The scientists used combined technologies of the functional magnetic resonance imaging and magnetic resonance electroscopy.Using these imaging devices, they were able to know what was happening in brain regions of the participants during the task.The key chemical that helped the brain suppress unwanted thoughts is the GABA or gamma-aminobutyric acid.

Gamma-Aminobutyric Acid

Before the study, GABA was known as the neurotransmitter that blocks impulses between the nerve and cells in the brain.Lower levels of GABA may lead to mood problems, epilepsy, and chronic pain, while elevated levels of the neurotransmitter improve mood, relieve anxiety, and help with attention deficit hyperactivity disorder.GABA is not naturally found in foods, but a variety of foods contain flavonoids which are substances that may influence the GABA activity in the brain.Fruits, vegetables, teas, and red wine have flavonoids that may help GABA functionality.

In the study, the scientists found that GABA released by a single nerve cell can suppress activity in other cells connected to it.They also discovered that the concentration of the neurotransmitter is in the hippocampus.The hippocampus with GABA gives a person the ability to block the recall process of negative and unwanted memories and thoughts.

The scientific team was surprised that the study showed the specific location, the chemical involved, and the process on how the brain managed the exchange of thoughts in the mind.

1.People with less GABA in their hippocampus were less capable of suppressing unwanted thoughts.

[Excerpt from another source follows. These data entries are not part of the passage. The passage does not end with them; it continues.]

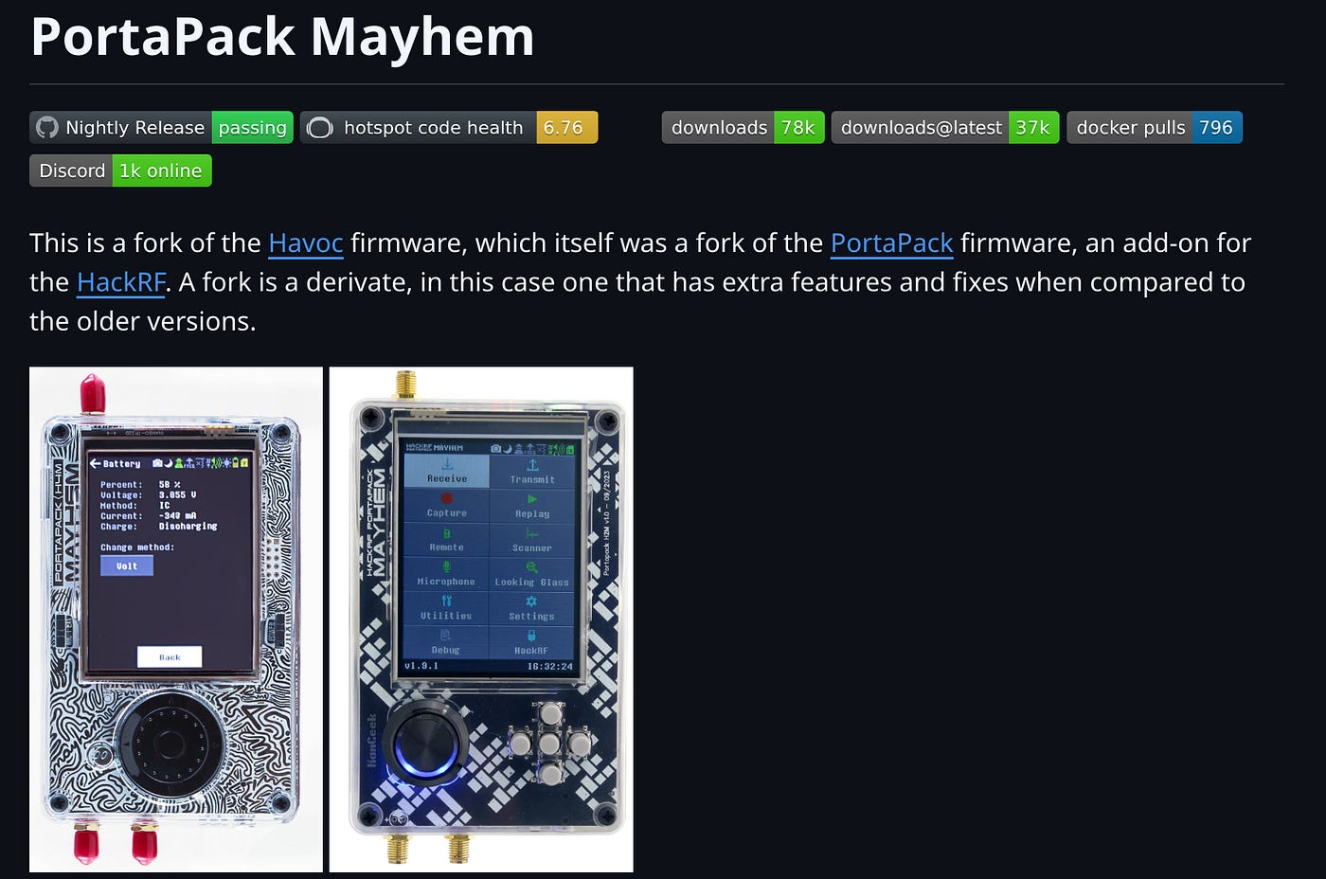The height and width of the screenshot is (879, 1326).
Task: Click the Looking Glass tile on device
Action: [531, 573]
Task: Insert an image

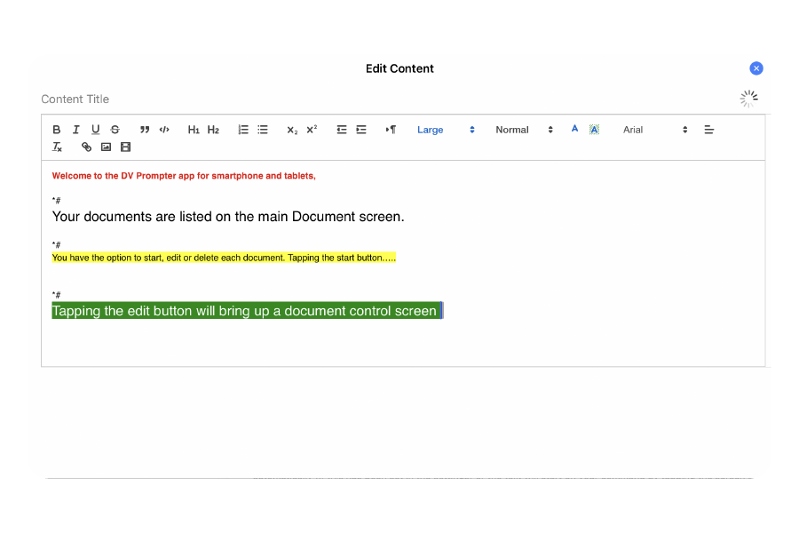Action: [106, 147]
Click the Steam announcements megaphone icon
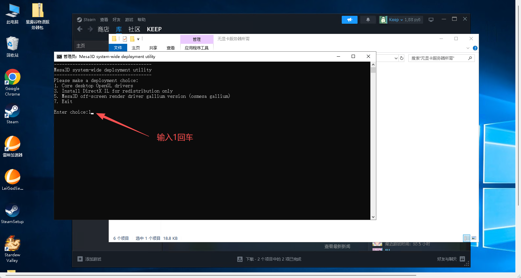Screen dimensions: 521x278 349,20
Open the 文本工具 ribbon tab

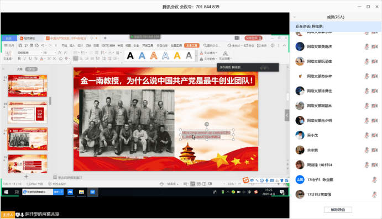(192, 45)
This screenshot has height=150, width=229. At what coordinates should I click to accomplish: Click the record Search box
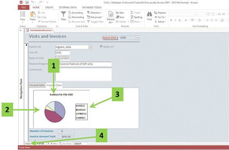click(81, 143)
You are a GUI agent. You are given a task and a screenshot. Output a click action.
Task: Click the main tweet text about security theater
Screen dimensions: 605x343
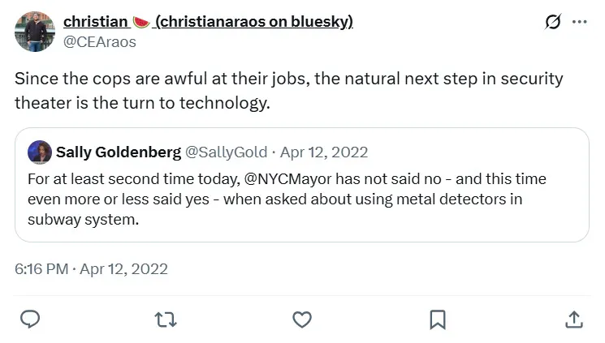pos(288,91)
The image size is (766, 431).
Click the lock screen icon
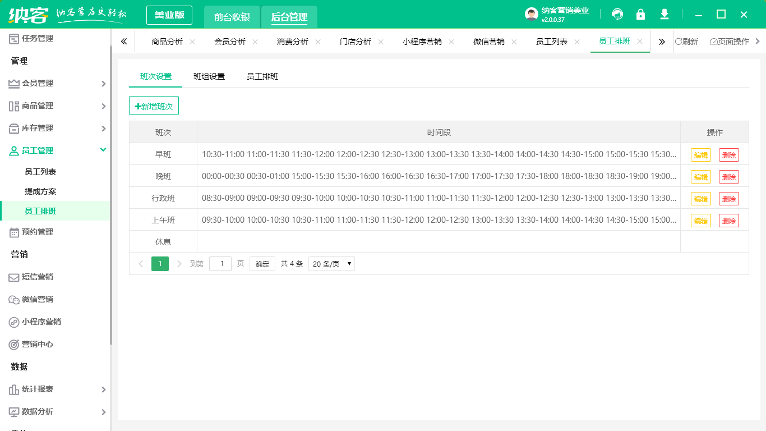click(640, 14)
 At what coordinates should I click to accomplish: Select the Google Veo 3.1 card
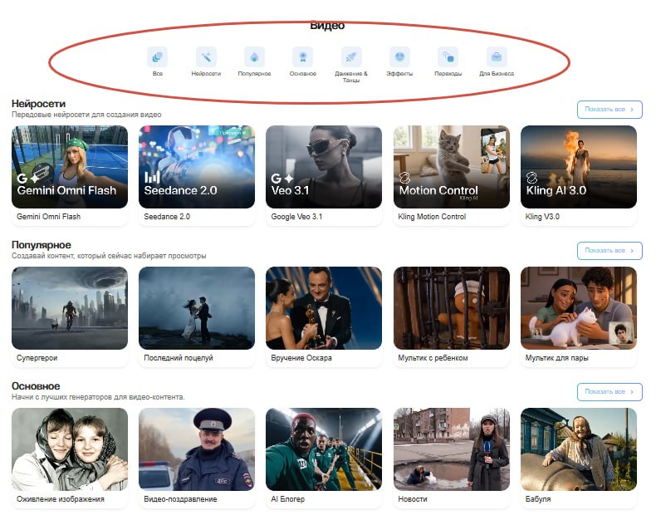pyautogui.click(x=324, y=175)
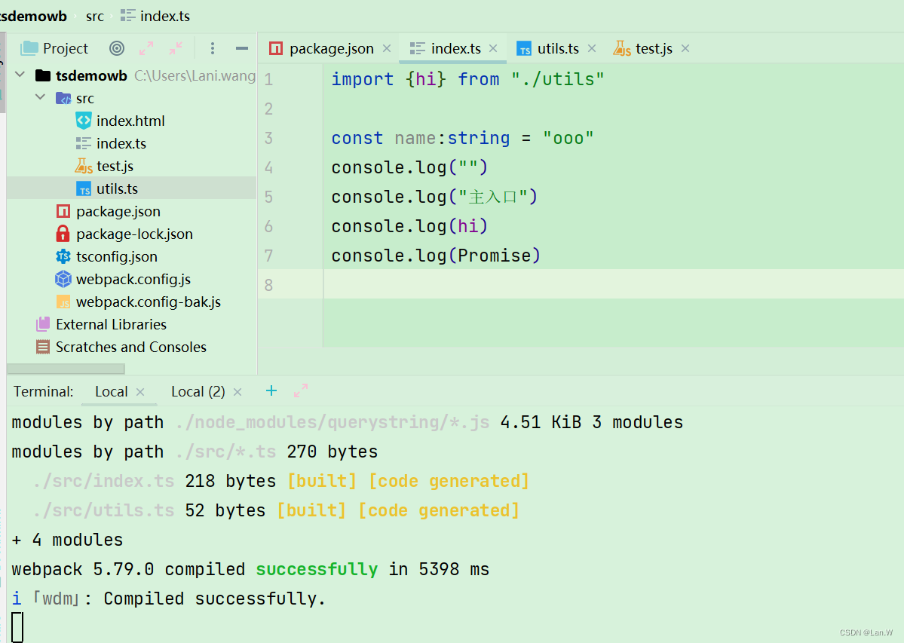Image resolution: width=904 pixels, height=643 pixels.
Task: Click the npm icon beside package.json
Action: (63, 211)
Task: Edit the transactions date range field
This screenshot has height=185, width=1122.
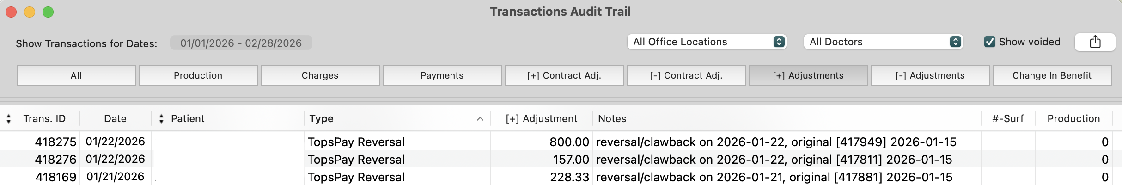Action: pos(241,43)
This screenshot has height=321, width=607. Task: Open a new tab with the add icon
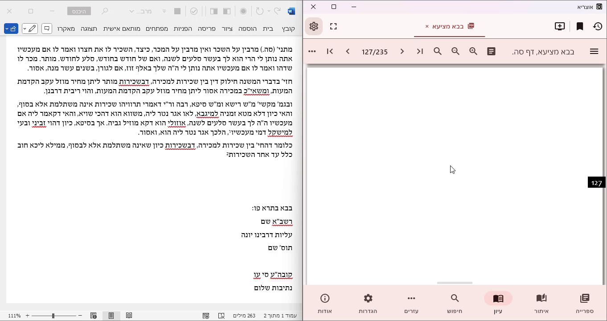pyautogui.click(x=559, y=26)
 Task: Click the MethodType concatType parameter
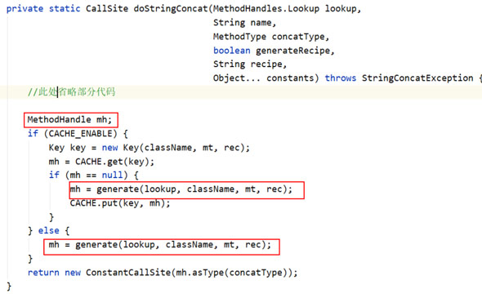tap(270, 37)
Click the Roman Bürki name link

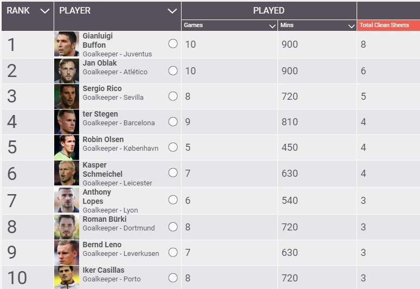105,219
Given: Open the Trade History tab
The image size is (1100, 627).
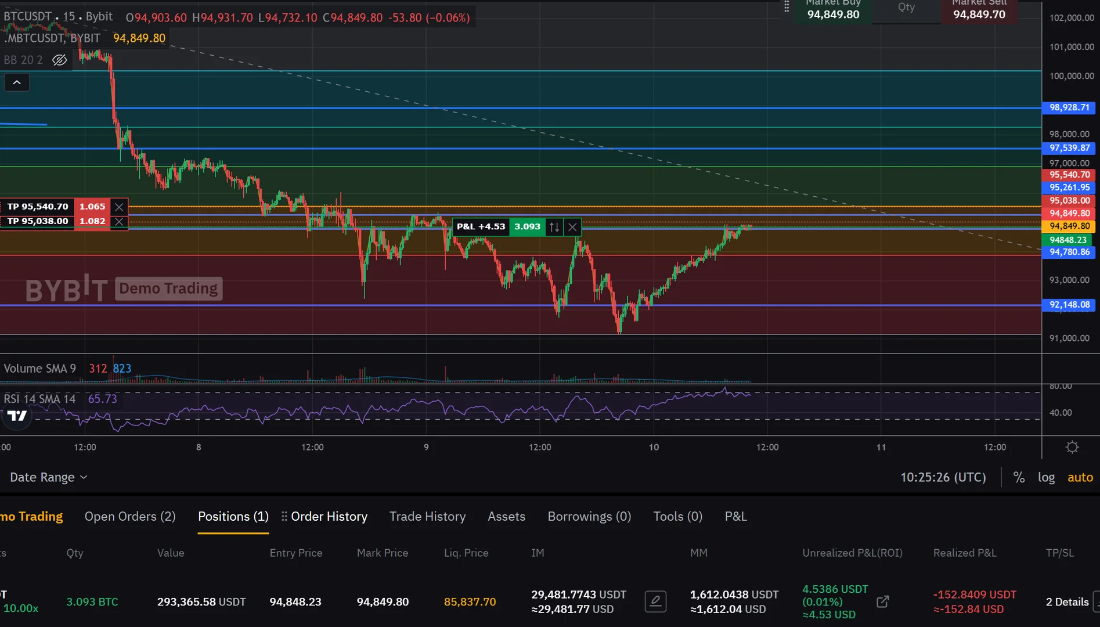Looking at the screenshot, I should (427, 516).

2.People with less GABA in their hippocampus displayed hyperactivity in their brain.

3.Less GABA means an elevated activity of the hippocampus.

4.Less GABA means the limited capability of inhibiting intrusive memory and thoughts.Excessive negative thoughts can lead to worrying and rumination.

5.Uncontrolled, elevated activity of the hippocampus may indicate conditions such as PTSD, and anxiety and chronic depression.

The study suggested that improvements on the GABA activity within the hippocampus may help people stop intrusive, negative, and unwanted thoughts.The suggestion may help people suffering from chronic anxiety, fear, depression, and worry issues.

Photo By luxorphoto via Shutterstock

Global Trends: PTSD, Depression, Schizophrenia

- About 6.8 percent of Americans have a lifetime prevalence of PTSD.The lifetime prevalence of PTSD in men was 3.6 percent and 9.7 percent in women.

- Global PTSD lifetime prevalence ranges from 0.3 percent to 6.1 percent based on 27 countries in 2008, according to the World Health Organization.

- There is no population-based epidemiological study of PTSD in children.

- About 300 million people of all ages suffer from depression.

- Depression is a common mental disorder and it can lead to suicide.

- Depression is a leading cause of many disabilities and diseases around the globe.

- More than 21 million people suffer from the schizophrenia, a severe mental disorder.

- Schizophrenics are most likely to die quicker than normal people because of vulnerability to cardiovascular problems, infectious diseases, and metabolic disorders.

- More than 50 percent of schizophrenics do not receive treatment and about 90 percent of untreated schizophrenics live in low-income and middle-income nations.